Writing A Great First Chapter For A Historical Novel, by Ben Kane
Painting a vivid picture in the mind of a reader within the first few pages of a historical novel is a vital skill. Certain people will pick up and buy a book just from the title or because they are familiar with the author’s previous work. Yet writers also rely on those who have never read any of their work to buy their books. Often this happens by word of mouth or the recommendation of another reader on a forum such as Goodreads or Amazon. Historically, it happened when, attracted by the cover, people picked up the book in a bricks and mortar store. This is not the case so often now, sadly. Nonetheless, the same principles still apply. The reader has to be interested moments after they decide to take a look. This has been facilitated online by the way that retailers allow potential buyers to read the first few pages or chapter of a novel.
So, whether it happens in a bookshop or online, the reader’s eyes start to move along the page. What happens next is crucial. As a reader, I have to be captivated within the first page, maybe two, of a novel. If I’m not, I simply put the book back on the shelf or close the e-sample and continue looking for another. How is it done, then? For me, it’s about painting an exciting scene that catapults the reader back to the time in which the book is set, making them forget that we live in the twenty-first century. Often that means beginning with a fight, but that’s not always the case. As long as the reader is drawn in, it doesn’t matter what I describe.
To better explain my thoughts, I went to the bookshelf above my desk. My eyes were drawn to books by Christian Cameron, a favourite writer of mine. He opens Tyrant, his first novel, with the lines:
The sky above the dust was blue. In the distance, far out over the plain, mountains rose in lavender and purple, the most distant capped red by the setting sun. Up there in the aether, all was peace. An eagle, best of omens, turned a lazy circle to his right. Closer, less auspicious birds circled.
Magnificent! I can remember when I first started reading this book. In fifty-five words, Cameron had me. I could see a large plain, with mountains on the horizon, the tops of which are coated crimson, the colour of blood. A clear sky above ― peaceful-looking, but with birds that signified both good luck and bad. An as-yet-unnamed protagonist bore witness to this scene and I wanted to read more. This paragraph may look simple but I think one can find within its lines all that is necessary in the opening of a novel.

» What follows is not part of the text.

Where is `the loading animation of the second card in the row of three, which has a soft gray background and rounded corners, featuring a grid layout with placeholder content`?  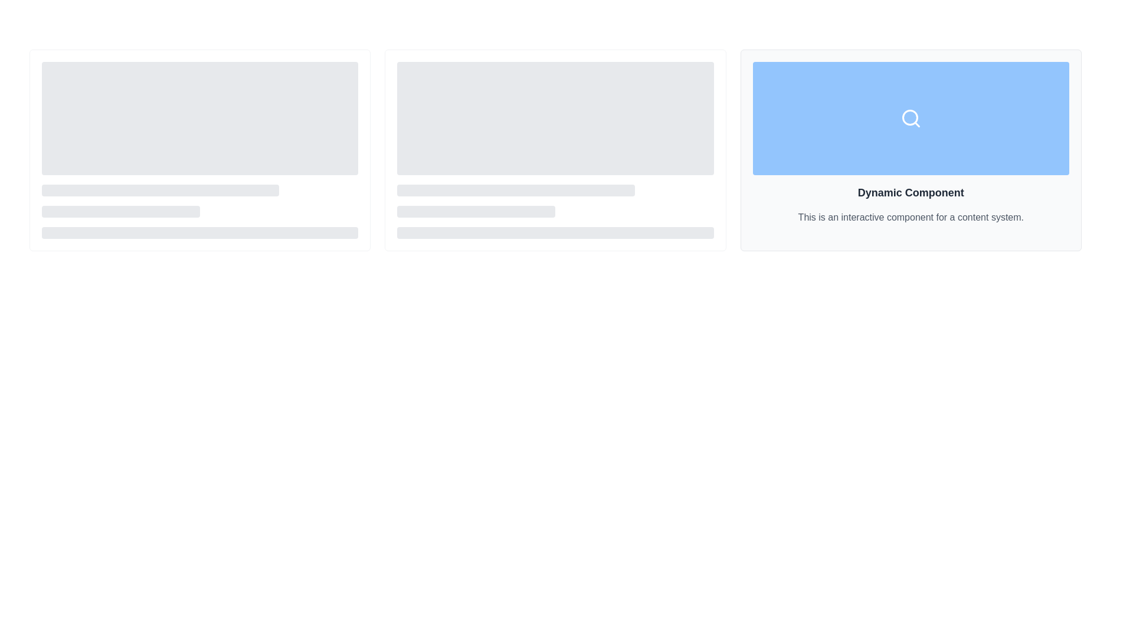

Know your period well. Read novels set in that time period by authors that you admire but also by those whose work you do not like. Pick your scene – make it one that would interest almost anyone. Write out the scene blow by blow. Choose your opening line with great care. Write the first page and then the chapter without losing your momentum through too much editing. Return to the first page and edit it. Then edit it again and again and again. And again. Go back to the rest of the novel, and work on that but return to your opening scene at regular intervals to see how it reads. Be prepared to continue editing it or even rewriting it for some time. Remember, it is this scene that will sell your novel to an agent, a publishing house or a reader.